Bienvenue à une nouvelle enquêtrice !
Ghjulia Boccanera, dont le prénom qui se prononce Dioulia avec pour diminutif Diou, fait une entrée saisissante dans le monde des enquêteurs. Elle est célibataire, insomniaque, approche de la cinquantaine, porte des Docs, fait une addiction à la caféine, apprécie la lecture des polars mais n’aime pas qu’on vienne lui dire ce qu’il faut, ce qu’elle doit faire.
D’origine corse, elle est niçoise de cœur. D’ailleurs, la ville partage la vedette avec elle dans ce premier roman de Michèle Pedinielli.

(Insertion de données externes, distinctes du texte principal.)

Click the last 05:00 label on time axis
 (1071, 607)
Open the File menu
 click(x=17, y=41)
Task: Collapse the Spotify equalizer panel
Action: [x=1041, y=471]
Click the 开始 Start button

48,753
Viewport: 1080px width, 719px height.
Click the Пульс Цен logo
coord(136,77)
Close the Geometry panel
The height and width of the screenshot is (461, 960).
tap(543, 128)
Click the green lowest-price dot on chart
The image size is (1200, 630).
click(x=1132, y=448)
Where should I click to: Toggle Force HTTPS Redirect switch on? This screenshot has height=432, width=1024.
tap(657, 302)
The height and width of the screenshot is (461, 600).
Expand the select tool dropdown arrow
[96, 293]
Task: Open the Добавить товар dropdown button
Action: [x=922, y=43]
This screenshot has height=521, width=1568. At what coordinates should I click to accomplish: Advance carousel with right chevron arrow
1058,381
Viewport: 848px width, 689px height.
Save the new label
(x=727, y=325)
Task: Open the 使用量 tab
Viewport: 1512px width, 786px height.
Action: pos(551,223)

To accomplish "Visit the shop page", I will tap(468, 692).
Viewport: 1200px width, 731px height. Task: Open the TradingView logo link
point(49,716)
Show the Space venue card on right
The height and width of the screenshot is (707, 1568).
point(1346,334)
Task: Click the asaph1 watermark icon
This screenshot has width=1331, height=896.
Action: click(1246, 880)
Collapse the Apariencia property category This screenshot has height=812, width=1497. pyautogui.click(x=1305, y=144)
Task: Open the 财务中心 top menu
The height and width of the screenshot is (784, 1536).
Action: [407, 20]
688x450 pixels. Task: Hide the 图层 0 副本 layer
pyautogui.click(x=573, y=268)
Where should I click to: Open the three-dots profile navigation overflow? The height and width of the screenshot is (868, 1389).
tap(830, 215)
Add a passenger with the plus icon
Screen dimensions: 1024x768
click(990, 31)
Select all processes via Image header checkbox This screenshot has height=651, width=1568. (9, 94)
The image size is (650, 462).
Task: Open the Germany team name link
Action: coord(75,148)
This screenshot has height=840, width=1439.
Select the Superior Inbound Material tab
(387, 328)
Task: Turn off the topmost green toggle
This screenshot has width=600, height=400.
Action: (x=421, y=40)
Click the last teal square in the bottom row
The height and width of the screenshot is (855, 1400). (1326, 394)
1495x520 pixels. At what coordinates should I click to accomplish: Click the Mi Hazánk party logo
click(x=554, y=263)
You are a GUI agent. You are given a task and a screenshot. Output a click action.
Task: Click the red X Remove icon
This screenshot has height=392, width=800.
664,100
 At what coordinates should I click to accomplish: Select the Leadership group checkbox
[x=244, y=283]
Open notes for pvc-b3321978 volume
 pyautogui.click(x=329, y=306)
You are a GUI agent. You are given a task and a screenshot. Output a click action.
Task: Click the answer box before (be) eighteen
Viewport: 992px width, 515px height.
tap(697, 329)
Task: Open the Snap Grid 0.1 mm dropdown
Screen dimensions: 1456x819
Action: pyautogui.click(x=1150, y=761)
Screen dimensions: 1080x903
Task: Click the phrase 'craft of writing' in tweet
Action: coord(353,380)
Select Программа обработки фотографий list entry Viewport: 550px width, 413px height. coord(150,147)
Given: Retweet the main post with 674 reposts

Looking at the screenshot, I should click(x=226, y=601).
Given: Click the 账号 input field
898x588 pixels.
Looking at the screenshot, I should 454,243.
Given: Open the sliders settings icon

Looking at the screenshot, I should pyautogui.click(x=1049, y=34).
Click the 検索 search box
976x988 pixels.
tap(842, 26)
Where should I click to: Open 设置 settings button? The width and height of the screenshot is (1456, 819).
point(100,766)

Elisabeth Tordo, gérante d’une agence immobilière, a rendez-vous avec un client. Elle le découvre sur le canapé du salon. Il est nu et a été étranglé.
Dan, le colocataire de Dioulia, se réveille avec difficulté après une nuit de bringue. Il lui dit qu’il a donné son numéro à quelqu’un qui a besoin de son aide.
Dorian Lasalle se manifeste bien que ce soit dimanche. Jeune plombier dans l’entreprise de son père, il veut qu’elle découvre l’assassin de son ami, Mauro Giannini, retrouvé étranglé dans sa villa cambriolée. La police a vite conclu à un jeu érotique, qui a mal tourné, entre homosexuels. Il lui donne toutes ses économies pour qu’elle retrouve le meurtrier. Elle obtient des premières informations auprès de Jo, le commandant de police Joseph Santucci qui a partagé sa vie pendant de nombreuses années. L’autopsie a révélé des traces de GHB, la drogue du viol, dans le sang.
Comme Diou connaît Elisabeth depuis l’enfance, elle obtient les clés de la villa de Mauro. Elle trouve une petite figurine en plastique qui dissimule une clé USB. Lorsqu’elle l’ouvre, elle découvre des relevés, des tableaux auxquels elle ne comprend rien.
Et Dorian est retrouvé étranglé, torturé. Diou, en rentrant chez elle, est attaquée par un individu qui veut la garrotter. Elle est sauvée par son voisin qui tue d’un coup de marteau l’assaillant. Puis, alors qu’elle marche avec Jo, celui-ci reçoit une balle dans le dos tirée depuis une moto. Ces événements dramatiques qui se succèdent lui font admettre que son enquête dérange vraiment. Mais qui ? Et pourquoi ?
Pour sa première incursion dans l’univers du roman policier, Michèle Pedinielli place son intrigue à Nice, dans le milieu homosexuel et dans le cadre des chantiers qui modifient la ville. Sur les pas de son ineffable enquêtrice, elle fait découvrir le Nice profond, loin des lieux touristiques, regrettant cette évolution qui fait, peu à peu, disparaître ce qui faisait l’âme de la cité, qui défigure des points de vue remarquables. Il en est ainsi des travaux pharaoniques du futur tramway souterrain. Elle décrit, avec verve, les dysfonctionnements urbains, l’attrait des vieilles rues, ce qui reste authentique.
Mais, si elle égratigne à qui mieux-mieux, elle n’est pas tendre avec son enquêtrice, la jugeant avec impartialité, ce qui lui permet nombre de remarques cocasses, facétieuses et si pleines de bon sens.
La romancière pratique l’ironie, le trait d’esprit sans modération. Elle instille, tout au long de son récit, beaucoup d’humour sous forme de réflexions, d’images, de dérision, avec une vision juste des situations, des attitudes, des sentiments et des émotions. Mais elle sait être grave quand le thème abordé peut être douloureux. Elle évoque ainsi les difficultés rencontrées par une femme qui ne veut pas être mère, considérant que ce n’est pas la fonction obligatoire d’une dame.
Gravite, autour de Diou, une galerie de personnages atypiques, attachants, troublants dont nombre vivent en marge de par leur inclinaison amoureuse.
Michèle Pedinielli imagine une intrigue subtile, adroite, menée avec maestria, ne ménageant pas son héroïne qui se retrouve dans des situations très critiques.
L’éditeur annonce une bonne nouvelle, à savoir que l’auteure travaille sur une nouvelle enquête qui permettra de retrouver cette détective si attachante.
serge perraud
Michèle Pedinielli, Boccanera, l’aube, coll. Aube noire, février 2018, 224 p. – 17,90 €.